Erin fixed Cindy with a speculative gaze. Cindy’s eyes slid away. She felt herself blush, for no reason she could figure. She hadn’t done anything to Miles last night except give him one more spectacular opportunity to reject her. Which he had done. So thoroughly, she had finally gotten a clue. Charm, tears, even sex, nothing worked with that guy. Her usual tricks had bombed out, big-time. Looked like she was going to have to bite the bullet. Get a dignity implant, or something.
There was a rumble of male voices in the foyer, and then Connor appeared in the door to the kitchen. He looked tired and grim.
“What’s up?” Erin asked.
“Nothing good,” he replied. He grabbed her, kissed her.
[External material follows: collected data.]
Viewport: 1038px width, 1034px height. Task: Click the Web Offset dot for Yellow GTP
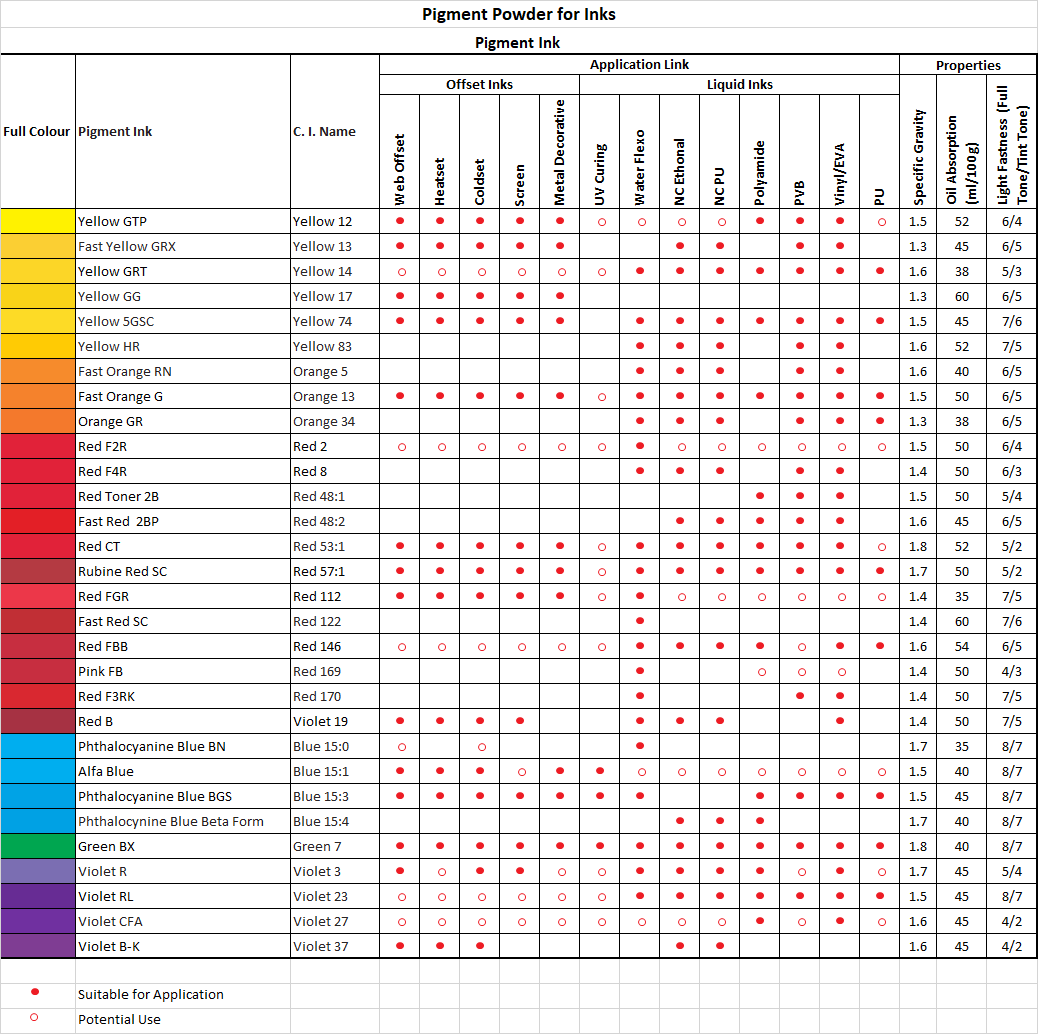[x=400, y=221]
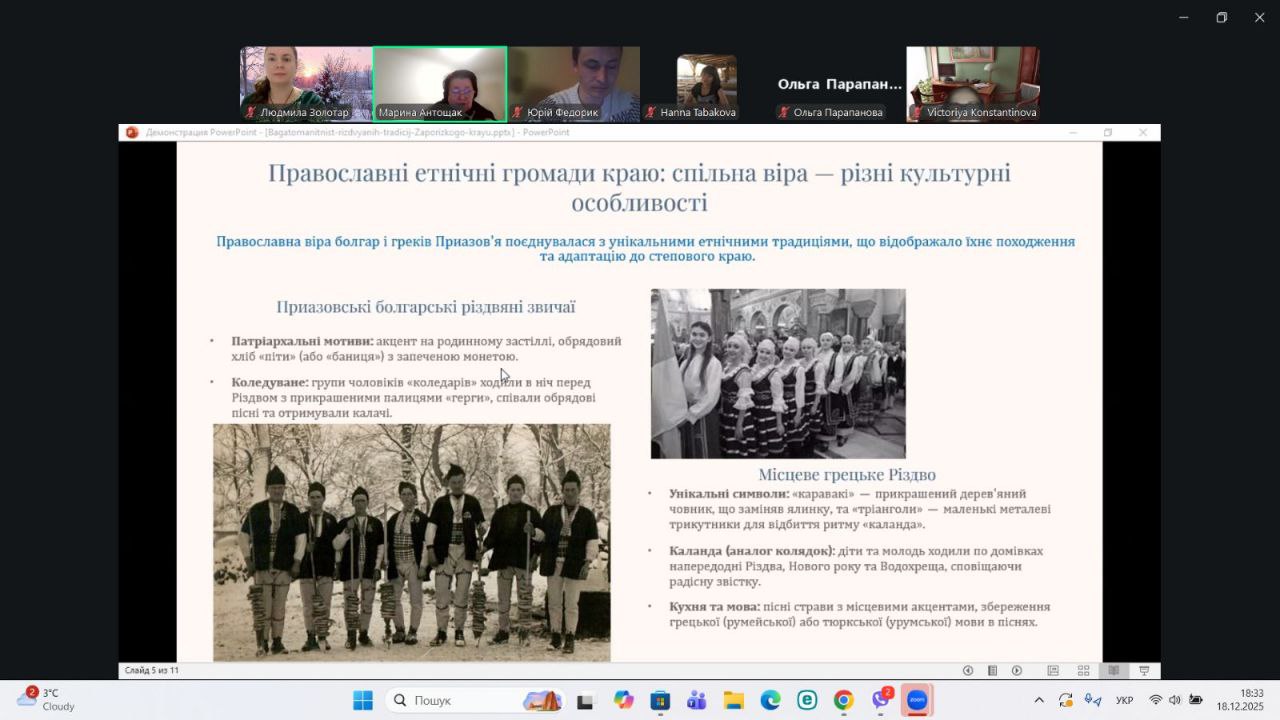Show hidden system tray icons

pyautogui.click(x=1039, y=700)
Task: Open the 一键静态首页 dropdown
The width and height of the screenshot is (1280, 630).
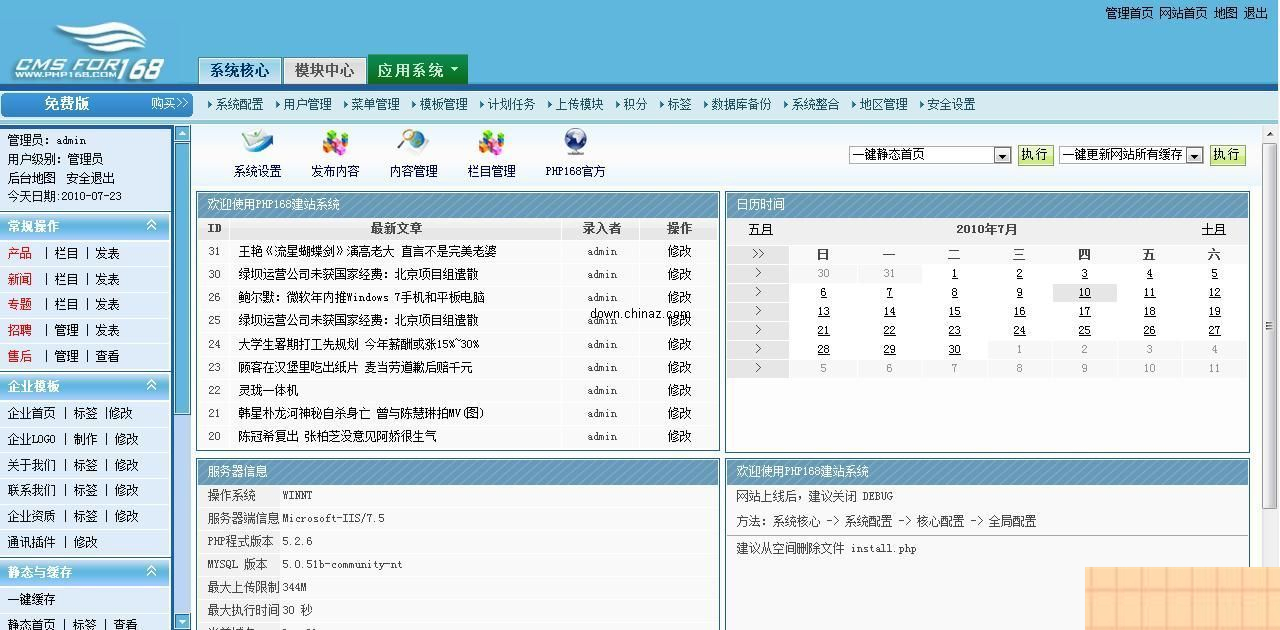Action: click(1001, 155)
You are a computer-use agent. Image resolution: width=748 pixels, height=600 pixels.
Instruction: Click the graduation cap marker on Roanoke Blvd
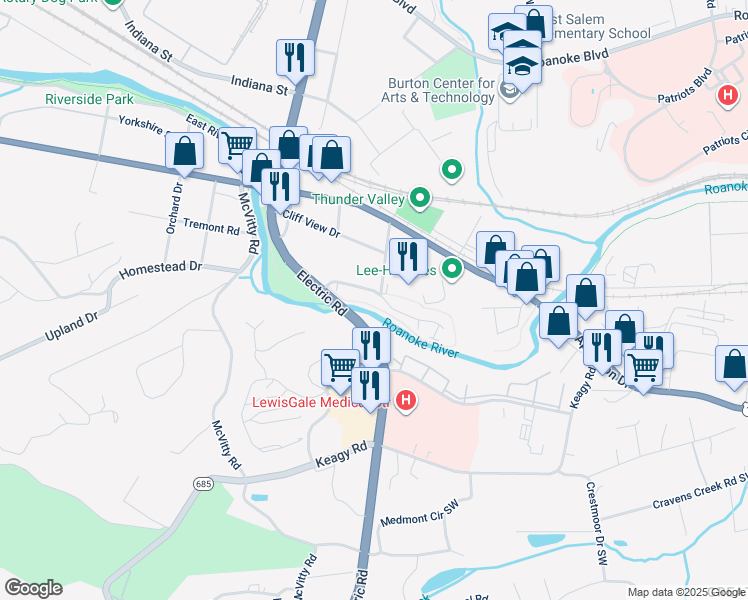pyautogui.click(x=522, y=66)
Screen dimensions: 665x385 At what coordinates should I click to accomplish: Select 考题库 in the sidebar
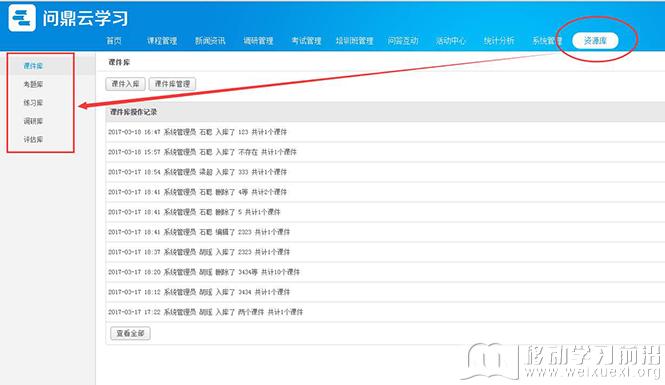click(x=33, y=84)
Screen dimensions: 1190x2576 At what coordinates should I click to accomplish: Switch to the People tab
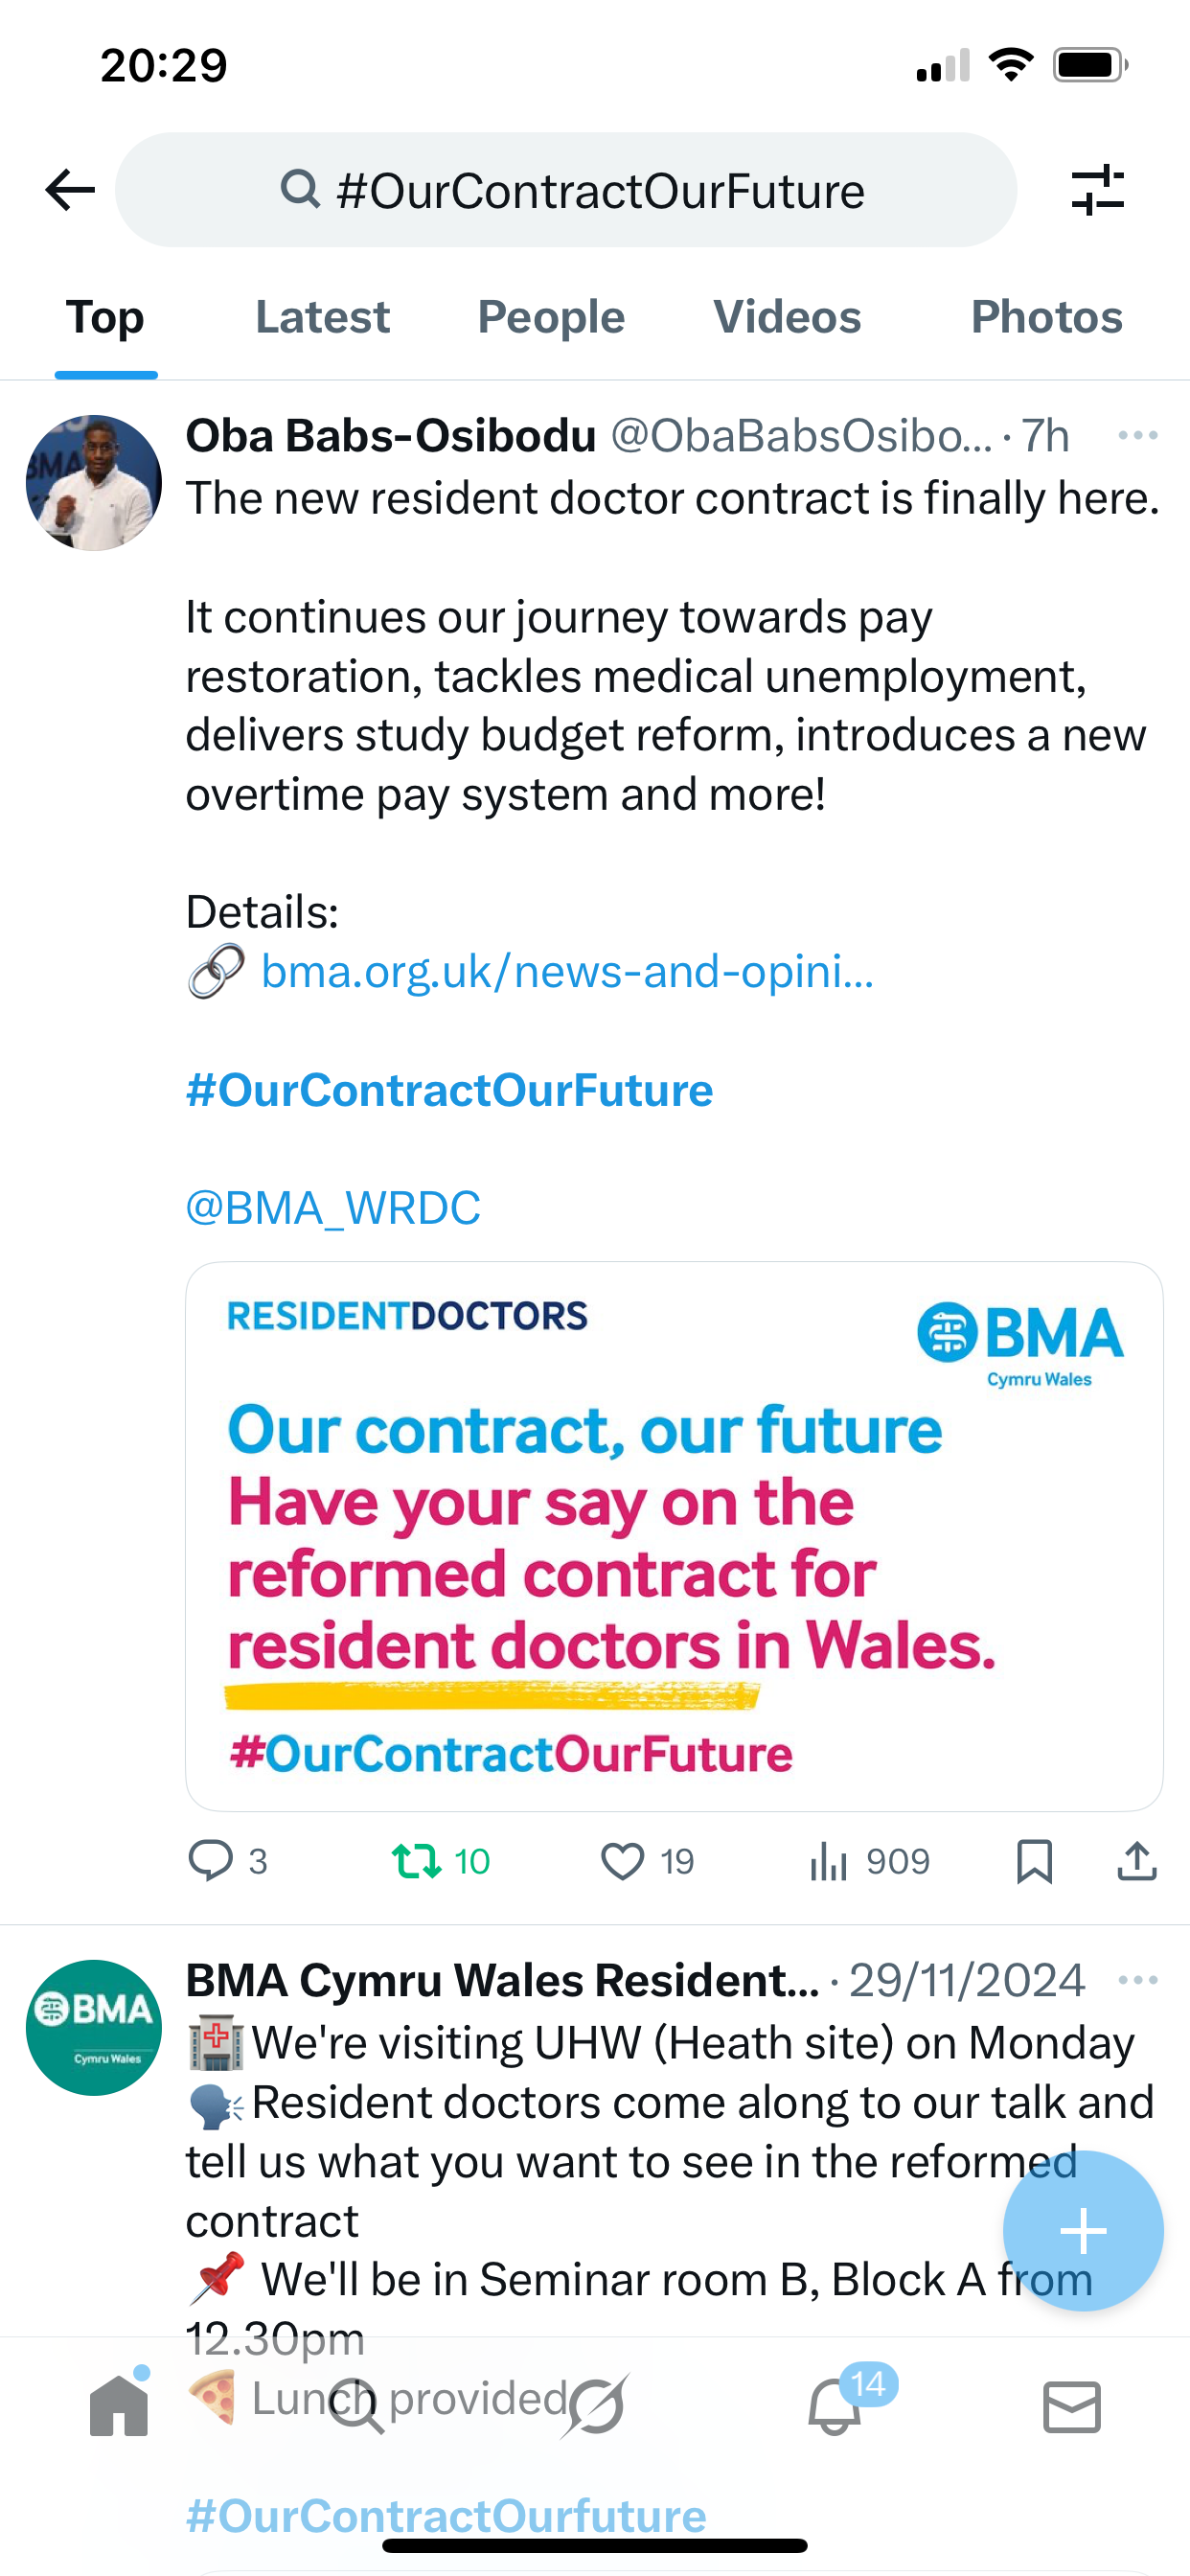551,317
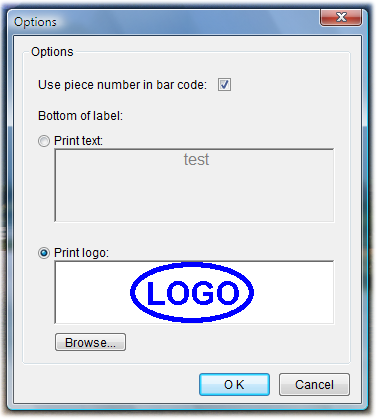The height and width of the screenshot is (420, 377).
Task: Click the blue checkmark in the bar code checkbox
Action: 224,84
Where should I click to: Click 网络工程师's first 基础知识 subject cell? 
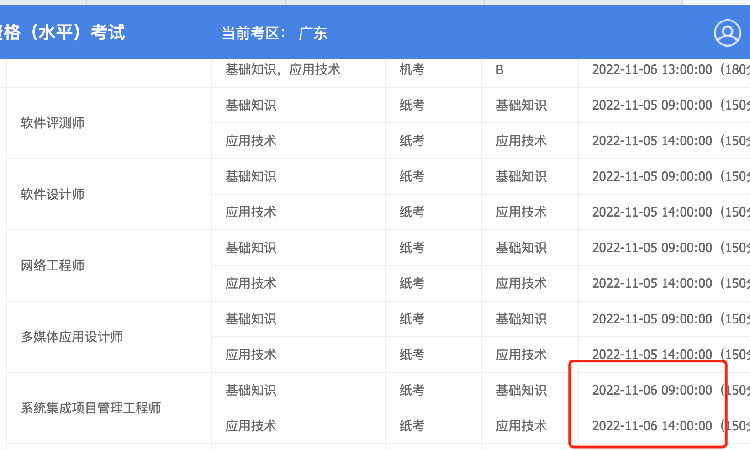click(x=251, y=247)
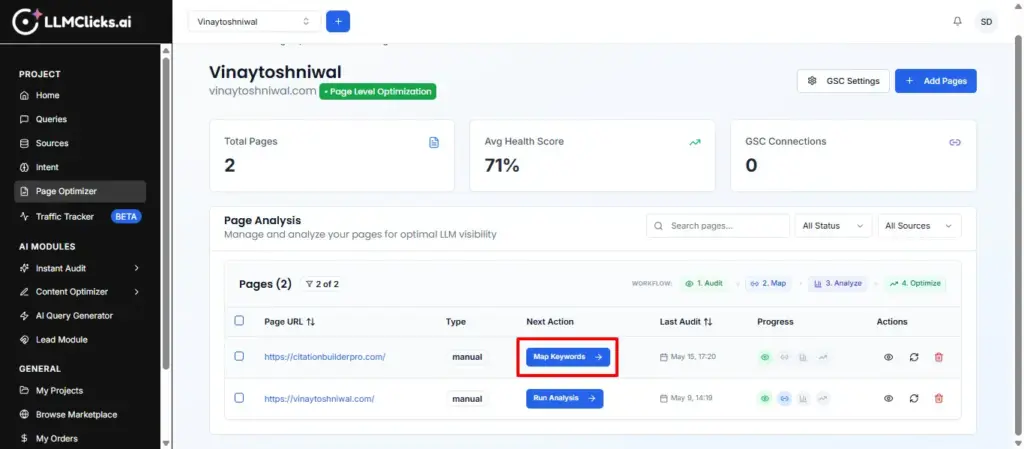Delete the citationbuilderpro.com page with trash icon
Screen dimensions: 1024x449
(x=938, y=357)
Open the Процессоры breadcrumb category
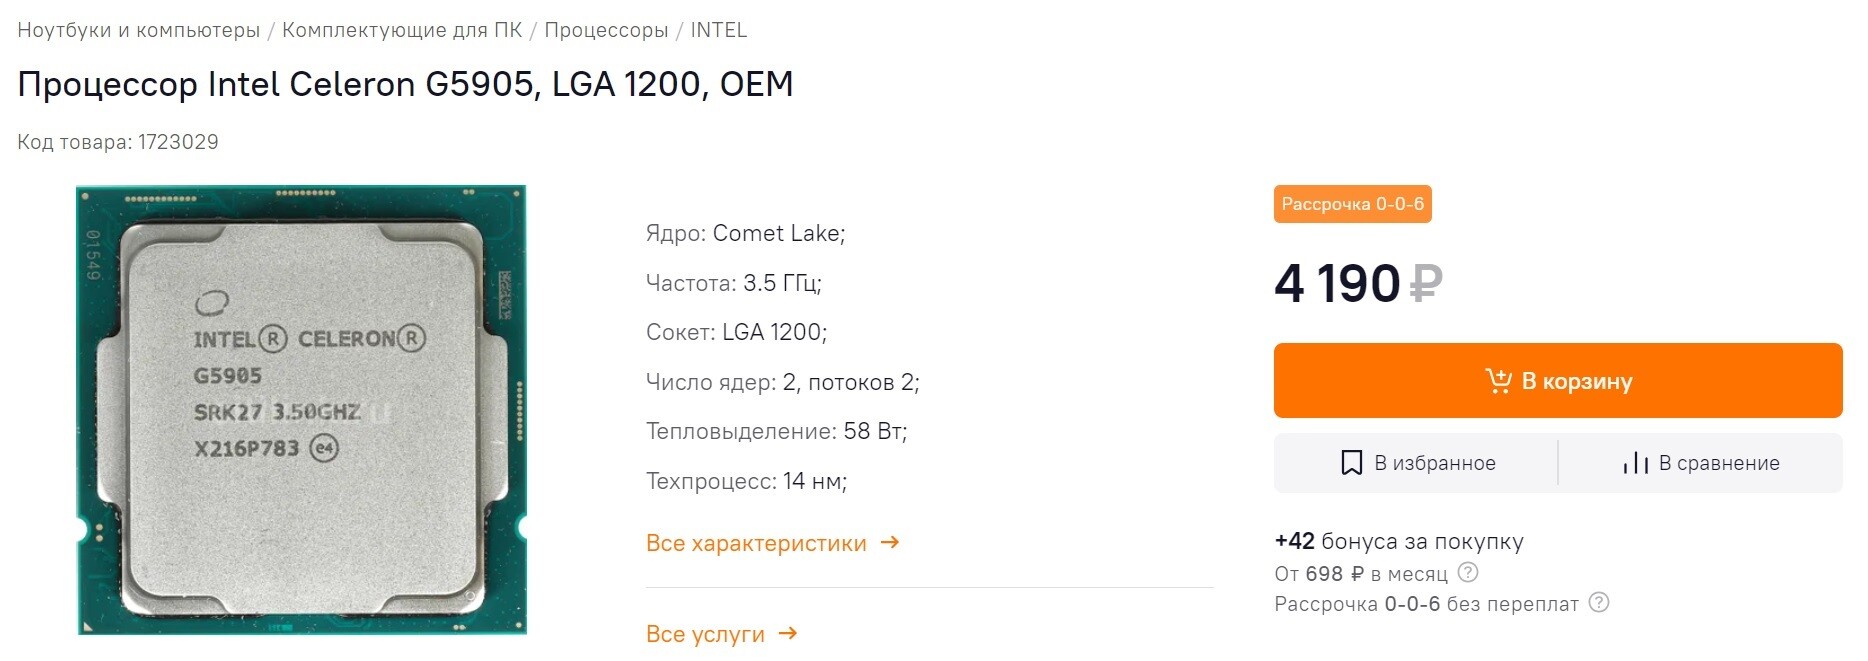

Erin poured a cup of coffee, which he took with a sigh of thanks. He sank down into his chair, rubbing his leg. “I got there right after the cops. I parked in the alley, so I almost cut him off when he bolted.”
Erin scowled. “Did you chase him?”
Con didn’t meet her eyes. He sipped his coffee.
“You macho idiot!” she scolded. “You’ll limp worse for a week!”
Connor sighed. “Couldn’t stop myself,” he said dolefully. “I got so close. But then he vaulted the Sizemores’ fence, and I was fucked.” He massaged his leg. “My days of chasing those bastards are over.”
“So? Did you see him?” Cindy asked. “Is he Sean’s guy?”
Connor shrugged. “Might be, might not. He was big, dressed in black. That describes a lot of lowlife scum who engage in B&E.”
“What did he take?” Erin asked. “Did he get Mom’s jewelry?”
“No. That’s what worries me.” Connor met her eyes. “He didn’t take anything. He’d deactivated the old alarm, but he didn’t cop to the SafeGuard one. He was there for twenty minutes. He didn’t take a thing. I think he was hunkering down. Waiting for somebody to come home.”
Erin shuddered, hunching down over her rounded belly and wrapping her hands around her coffee cup. “Why would he go after Mom, if it’s Sean’s guy? And not, say, us? Or Davy and Margot?”
Connor shook his head. “She’s an easier target.”
Cindy squirmed uncomfortably as she thought of her adventure with Porky yesterday. Her cell phone rang. She fished it out. The unfamiliar number made her belly twist. She picked it up. “Yeah?”
“Yes, is this Cindy? This is Bolivar.”
“Oh! Hi, Bolivar.” She padded into the living room, rummaging for pen and paper. “What’s up?”